El cambio climático, la contaminación y la proliferación de arizónicas y cupresáceas están convirtiendo las alergias al polen en una dolencia cada vez más frecuente en cualquier época del año

Las alergias al polen se han convertido en un problema con una incidencia cada vez menos asociada a la estacionalidad. Mientras que hace años, la mayoría de los procesos alérgicos provocados por el polen se desarrollaban en primavera, en la actualidad son varios los factores que provocan que los meses de invierno también sean complicados para las personas que padecen estas dolencias. Entre ellos, destacan el cambio climático, la contaminación o la proliferación de especies vegetales, como las arizónicas y las cupresáceas, con floración en los meses de enero y febrero.
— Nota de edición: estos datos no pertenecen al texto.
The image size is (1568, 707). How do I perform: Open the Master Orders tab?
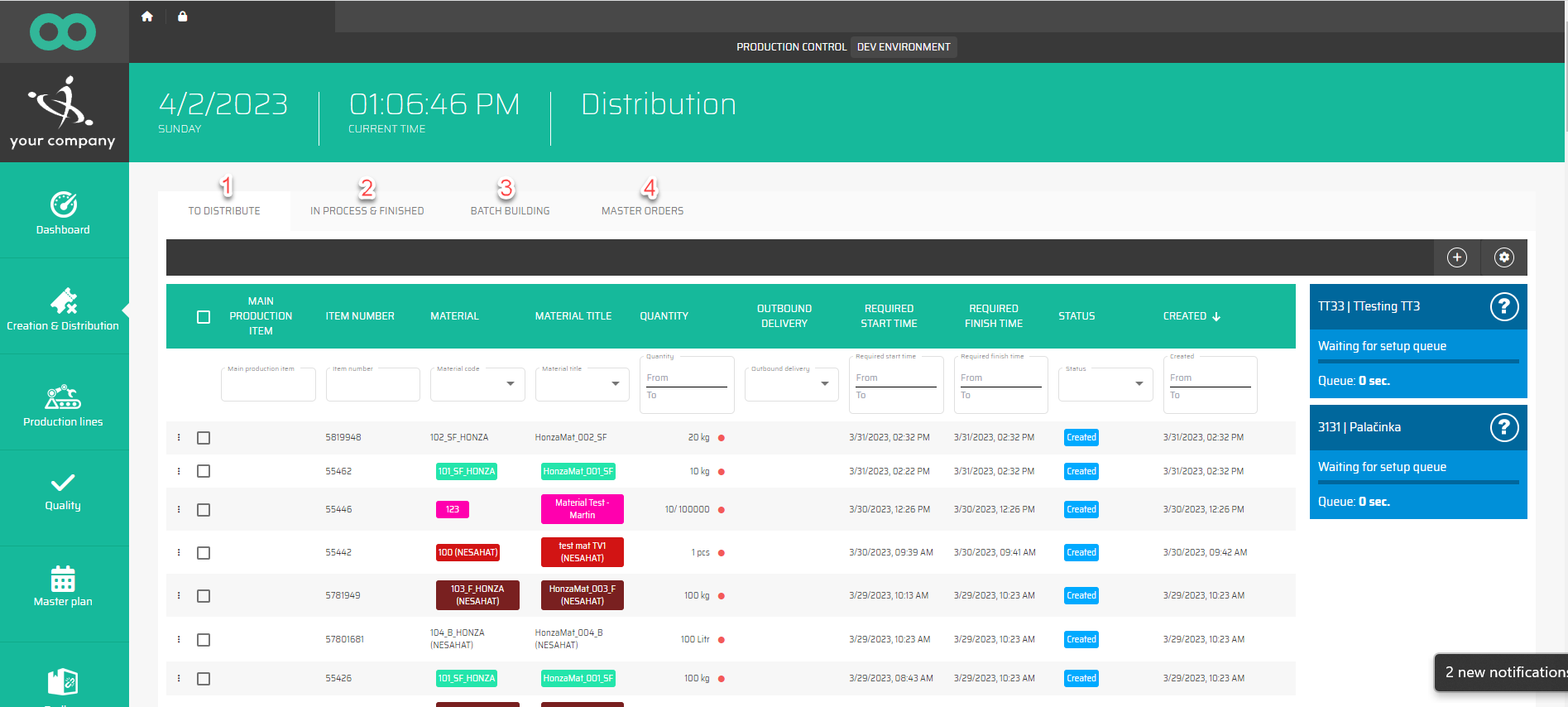point(642,211)
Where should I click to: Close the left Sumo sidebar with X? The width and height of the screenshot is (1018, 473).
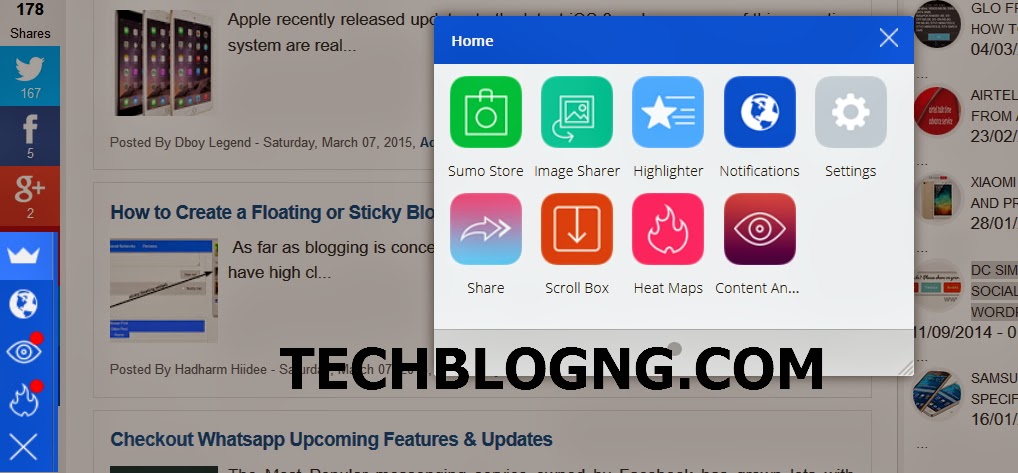24,447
En el caso de las especies vegetales de pronta floración, destacan las arizónicas – setos de parques, jardines y urbanizaciones- y las cupresáceas, que en España se han multiplicado considerablemente en los últimos años. Esta floración temprana, unida a los efectos de la contaminación que convierten al polen en más agresivo, hace que los problemas de salud asociados a las alergias sean más persistentes e intensos.

Por lo tanto, si sientes picor de nariz y garganta, congestión nasal, estornudos, irritación en los ojos… puede ser ALERGIA al POLEN.